Your copy starts at the line containing "Switch to the Planning tab" and ends at the last line of the material below. Reproduce those lines exactly, with no pictures.
★ ★ ★
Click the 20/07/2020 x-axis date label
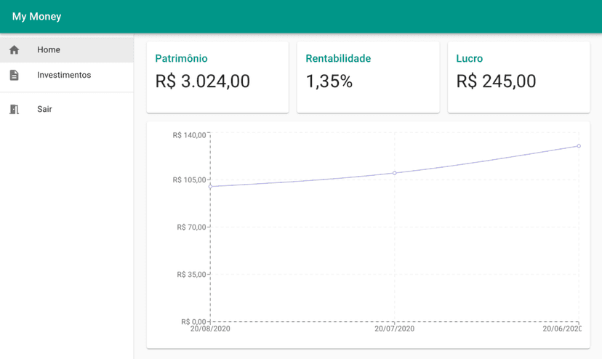The image size is (602, 359). coord(395,329)
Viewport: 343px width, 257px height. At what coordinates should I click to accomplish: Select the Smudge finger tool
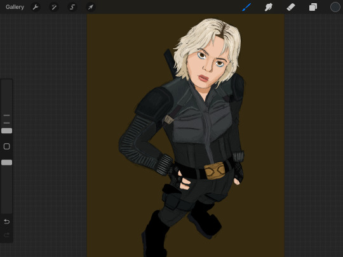(269, 7)
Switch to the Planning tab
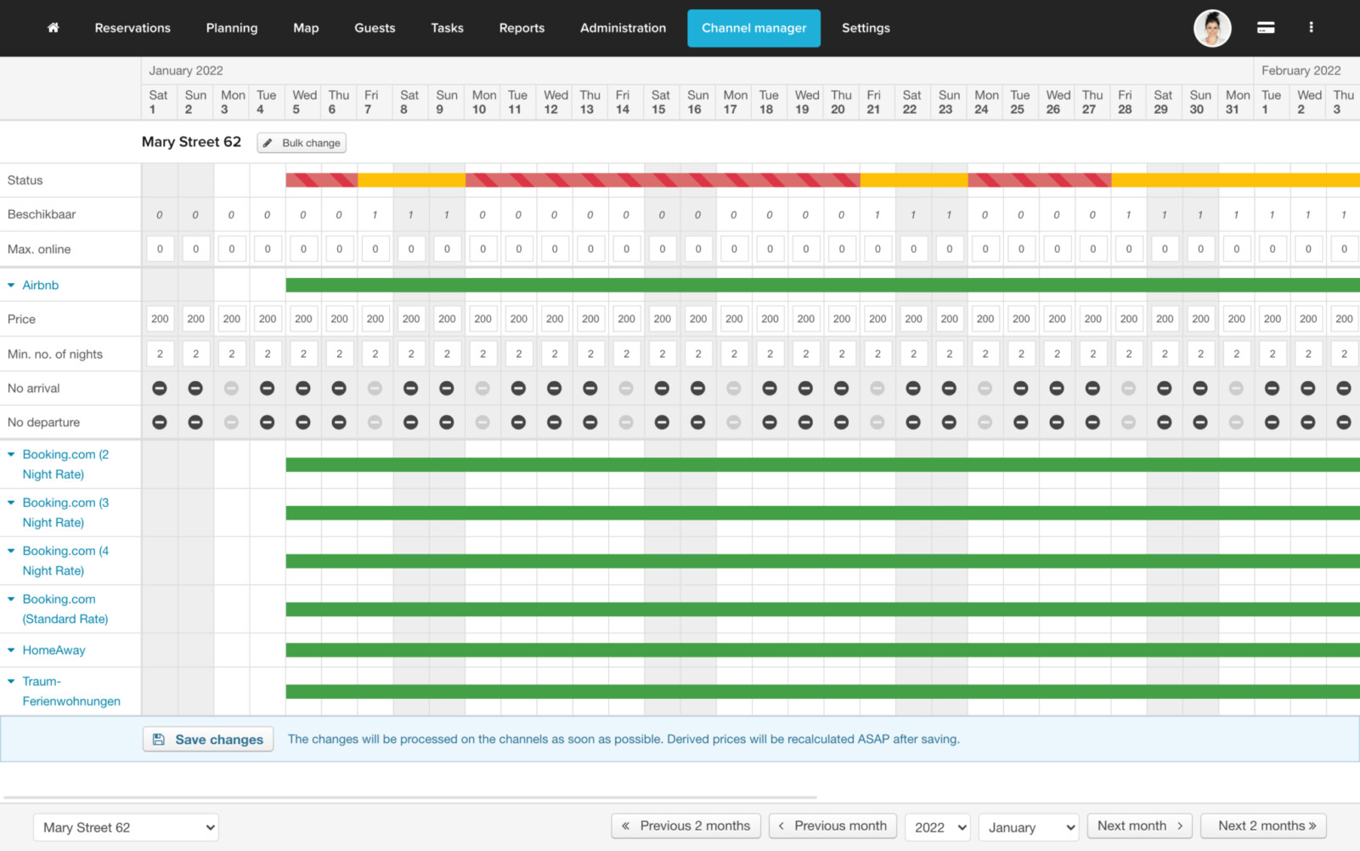The image size is (1360, 851). click(x=231, y=28)
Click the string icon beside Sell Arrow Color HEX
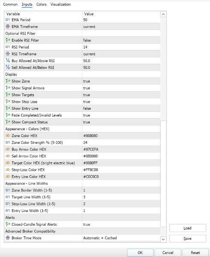 pos(8,156)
★ ★ ★
Exercise answer:
Switch to the Planning tab
The image size is (1360, 851). click(x=231, y=28)
Click the string icon beside Sell Arrow Color HEX
 pos(8,156)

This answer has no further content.